Türkiye, Rusya ve İran tarafından yürütülen Soçi görüşmelerinin dördüncü toplantısı Rusya’nın Soçi kentinde gerçekleştirilecek. 14 Şubat’ta gerçekleştirilecek toplantıya, Türkiye Cumhurbaşkanı Recep Tayyip Erdoğan, Rusya Devlet Başkanı Vladimir Putin ve İran Cumhurbaşkanı Hasan Ruhani katılacak. Son toplantı geçtiğimiz yıl 7 eylülde İran’ın başkenti Tahran’da yapılmıştı. Tahran’da yapılan toplantıda Putin ve Erdoğan arasındaki canlı yayında yapılan terör temsilcileri diyaloğu gündem olmuştu.

Putin’in talebi üzerine gerçekleşecek olan zirvede, Suriye’deki son gelişmeler, İdlib’deki son durum ve ABD’nin Suriye’den çekilme kararı sonrası yaşanılan gelişmelerin masaya yatırılması bekleniyor.

Soçi toplantısında ele alınacak konular ve olası gelişmeler üzerine araştırmacı yazar Hamide Yiğit’le konuştuk.

‘Toplantıda yol haritasının belirlenmesi hedeflenecektir’

23 Ocak’ta Putin ile Erdoğan’ın Moskova’da gerçekleşen buluşmasında, Rusya-İran-Türkiye üçlüsü ile Astana zirvesinin ikinci kez toplanacağı tarihin görüşüldüğünü hatırlatan Hamide Yiğit, Ocak’taki Putin-Erdoğan görüşmesinin, Washington’un Suriye’den birliklerini çekme kararının ardından yaşandığını belirtti.

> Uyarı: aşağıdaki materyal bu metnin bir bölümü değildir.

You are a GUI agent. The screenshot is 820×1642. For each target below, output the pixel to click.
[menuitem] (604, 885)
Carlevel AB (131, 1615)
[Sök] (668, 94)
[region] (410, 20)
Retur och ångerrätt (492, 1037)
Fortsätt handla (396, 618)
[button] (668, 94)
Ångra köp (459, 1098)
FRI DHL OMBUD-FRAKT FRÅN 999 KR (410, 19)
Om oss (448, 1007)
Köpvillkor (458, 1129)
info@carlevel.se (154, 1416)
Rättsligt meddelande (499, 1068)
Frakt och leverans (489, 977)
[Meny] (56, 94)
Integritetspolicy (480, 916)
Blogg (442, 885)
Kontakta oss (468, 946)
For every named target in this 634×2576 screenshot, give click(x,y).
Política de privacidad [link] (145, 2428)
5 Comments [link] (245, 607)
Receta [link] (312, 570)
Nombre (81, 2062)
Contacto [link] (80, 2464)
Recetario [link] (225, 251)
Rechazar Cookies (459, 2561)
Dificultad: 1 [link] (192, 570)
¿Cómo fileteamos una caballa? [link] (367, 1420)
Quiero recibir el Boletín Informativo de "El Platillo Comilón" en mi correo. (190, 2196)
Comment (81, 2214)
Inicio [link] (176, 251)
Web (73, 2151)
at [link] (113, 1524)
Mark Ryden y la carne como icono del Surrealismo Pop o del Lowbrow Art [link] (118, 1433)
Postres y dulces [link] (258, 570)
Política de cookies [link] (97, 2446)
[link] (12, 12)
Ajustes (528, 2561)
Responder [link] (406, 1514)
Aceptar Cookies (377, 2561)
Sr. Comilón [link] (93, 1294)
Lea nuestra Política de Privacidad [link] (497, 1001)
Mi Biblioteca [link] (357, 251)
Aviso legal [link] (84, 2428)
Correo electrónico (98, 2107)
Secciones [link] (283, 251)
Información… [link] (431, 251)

Esasen “ABD’den sonra Suriye barış sürecindeki eylemlerin koordine edilmesi” konusunda bir zirve talebi geldiğini aktaran Hamide Yiğit şunları ekledi: “İran’la ortaklaştıktan sonra zirvenin tarihi 14 Şubat olarak belirlendi. Bu zirvede masaya yatırılacak konulardan ‘Suriye barış süreci’ öne çıkan gündem olacaktır. Özel olarak ele alınması beklenen alt gündemlerin, İdlib operasyonu ile ABD birliklerinin çekilmeleri durumunda Minbic ile Fırat’ın doğusunda oluşacak boşluğun nasıl giderileceği konularıdır.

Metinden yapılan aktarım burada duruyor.